(WHAT TO WORK ON)
Your answer should consist solely of the lines from the one holding "The width and" through the final line of the entries, reproduced exactly and without pictures.

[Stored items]

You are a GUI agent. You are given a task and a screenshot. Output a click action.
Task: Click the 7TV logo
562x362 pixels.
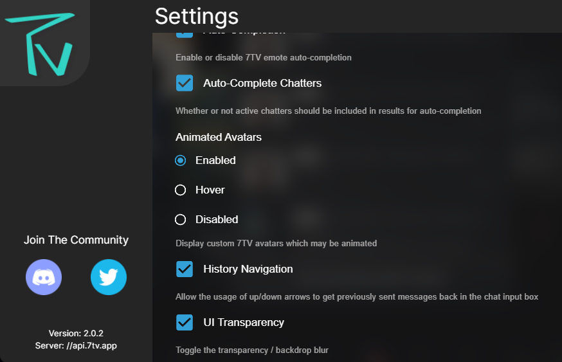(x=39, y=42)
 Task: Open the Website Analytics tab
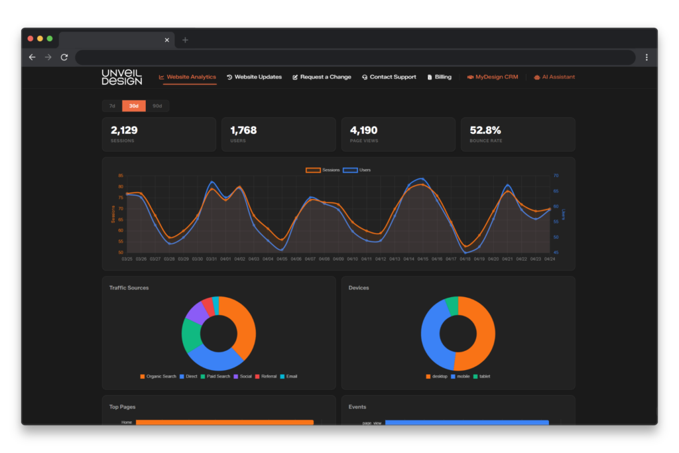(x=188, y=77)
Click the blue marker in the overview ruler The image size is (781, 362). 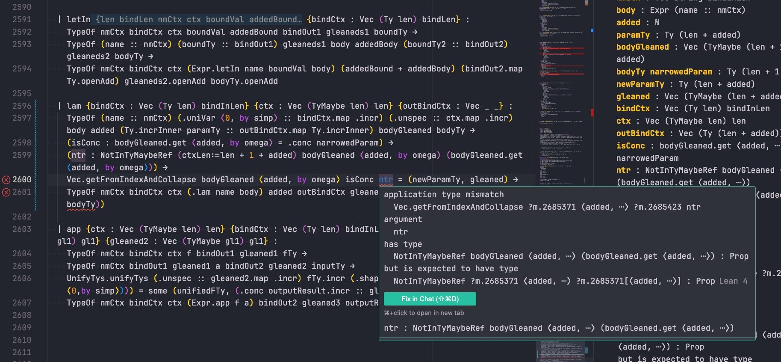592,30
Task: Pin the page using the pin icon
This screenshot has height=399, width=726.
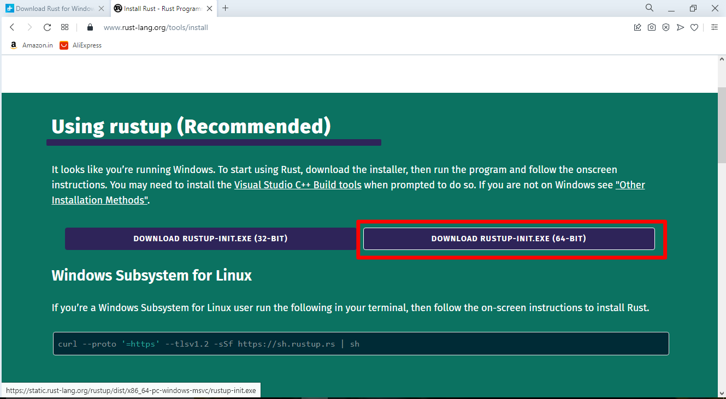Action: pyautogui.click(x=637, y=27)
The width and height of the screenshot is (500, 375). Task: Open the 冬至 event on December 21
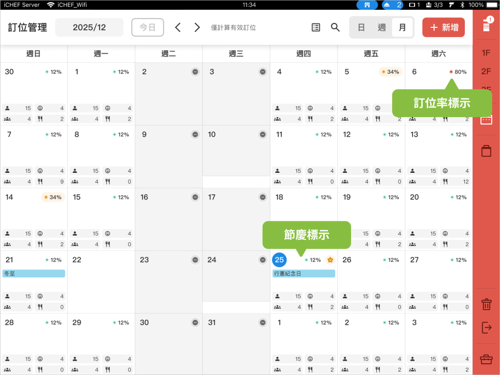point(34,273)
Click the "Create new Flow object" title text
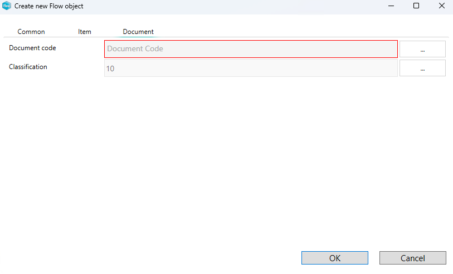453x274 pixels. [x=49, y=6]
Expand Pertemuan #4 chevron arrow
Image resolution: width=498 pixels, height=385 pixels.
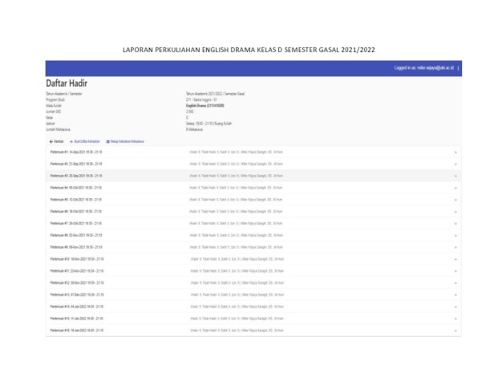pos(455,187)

(SOLUTION FOR THIS PROBLEM)
The width and height of the screenshot is (500, 375). Task: Open the 冬至 event on December 21
point(34,273)
Click the "Create new Flow object" title text
453x274 pixels. [x=49, y=6]
Expand Pertemuan #4 chevron arrow
Image resolution: width=498 pixels, height=385 pixels.
pos(455,187)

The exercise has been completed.